**TASK LIST**
[a] Reproduce the passage on canonical correlation analysis between "Having identified highly" and "having desirable characteristics.", inclusive, substituting "process parameters" for "processing variables".
[b] Resume the passage on canonical correlation analysis after its final sentence.

Having identified highly correlated variates, the information summarized in Figs 2 and 4 can be used for planning future experiments or for process control. For example, from Fig. 2 one can identify those processing variables (e.g., compositions) in Application 1 that, with a certain confidence, will produce a microstructure having target metrics (i.e., grain-size distributions). This capability greatly reduces the amount of experimentation required to produce microstructures having desirable characteristics.

One important issue that should be considered in applying the CCA or CCAMC technique is the adequacy of sample sizes. While there is no simple procedure for estimating sample size sufficiency, some authors have attempted to quantify the increase in sample size required as the number of variables increases.21, 34 In general, the minimum data requirements needed for these techniques depend on the reliability of the data. While relatively large sample sizes are, of course, desirable, and may be necessary in some cases, if there are strong correlations then relatively small samples sizes should detect them. As a practical matter, for Application 1 (AGG), it is very time consuming to perform the required microstructural analysis to obtain sensible grain probability distributions. Hence, we have taken the practical approach of recalculating the maximum eigenvalue and corresponding eigenvectors from CCA as we augmented our data set, starting with 33 samples and ending with 68 samples. The analysis is robust in that the same metrics are identified as contributing significantly to the canonical variates. Thus, we are confident that we are identifying the important factors that dictate AGG.

**RECORDS SUPPLIED**

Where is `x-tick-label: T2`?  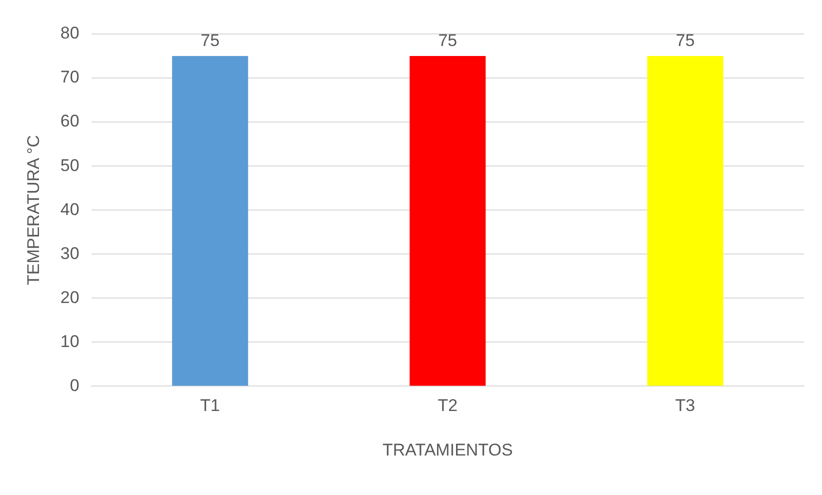
x-tick-label: T2 is located at coordinates (448, 406).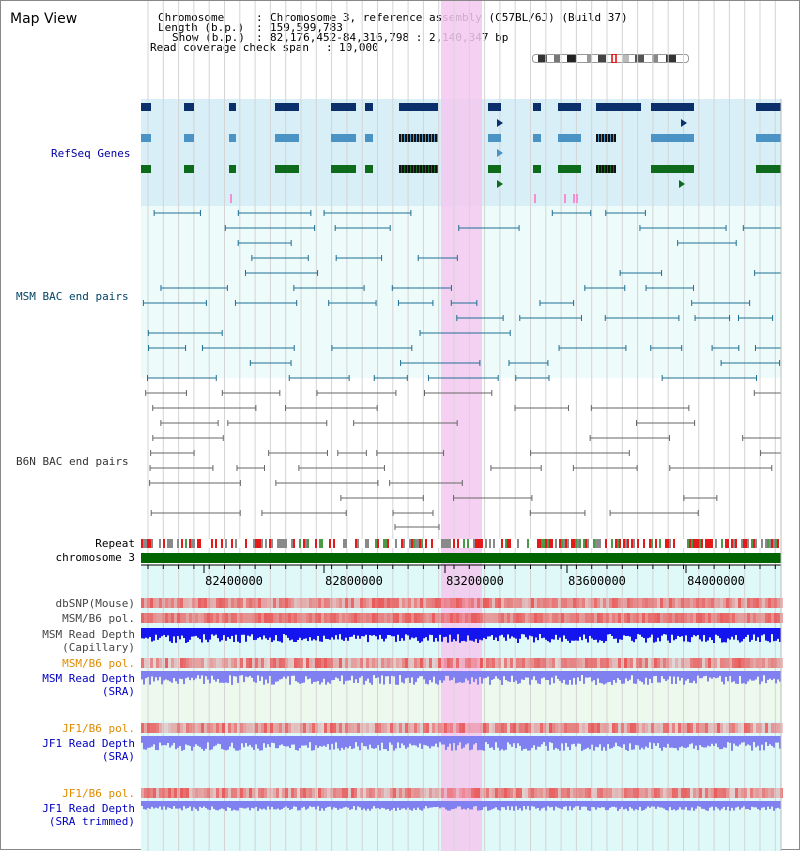  I want to click on jf1-b6-pol-label-1: JF1/B6 pol., so click(98, 728).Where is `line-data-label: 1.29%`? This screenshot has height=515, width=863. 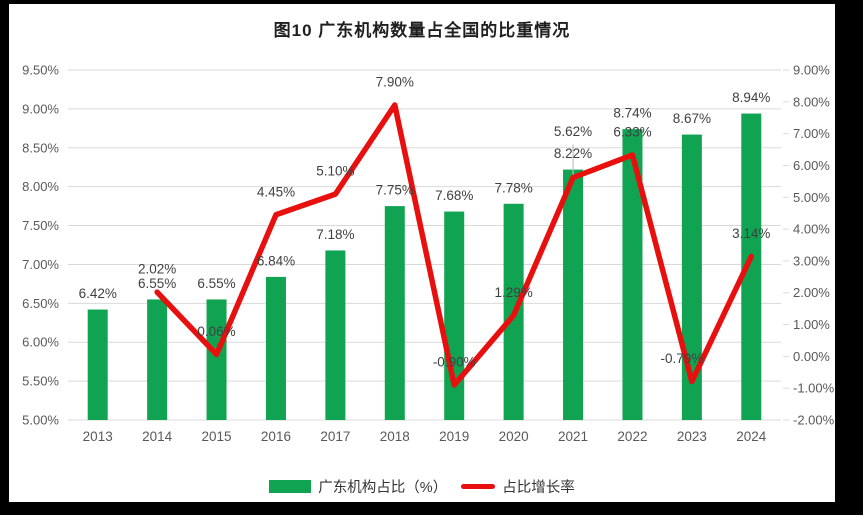
line-data-label: 1.29% is located at coordinates (513, 292).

**ANSWERS IN ORDER**
[a]
Having identified highly correlated variates, the information summarized in Figs 2 and 4 can be used for planning future experiments or for process control. For example, from Fig. 2 one can identify those process parameters (e.g., compositions) in Application 1 that, with a certain confidence, will produce a microstructure having target metrics (i.e., grain-size distributions). This capability greatly reduces the amount of experimentation required to produce microstructures having desirable characteristics.

[b]
The CCAMC methodology has, of course, much broader application. Moreover, as noted above, it is readily parallelized, and, therefore, one can explore the parameter space associated with many different functional forms for the input variables. More rapid convergence to local extrema can also be achieved by employing extensions of the usual MC algorithm including, for example, force-biased MC.35 In this approach transition probabilities are modified by a knowledge of the instantaneous ‘‘force” associated with a configuration that, in this case, corresponds to the numerical derivative of λmax with respect to changes in the input variables. We are currently exploring other applications of the CCAMC methodology, as well as the role of CCAMC in guiding experimental processing in other contexts.

Data availability

The authors will make available, upon request, the data used in both applications described in this work. It is understood that the data provided will not be for commercial use.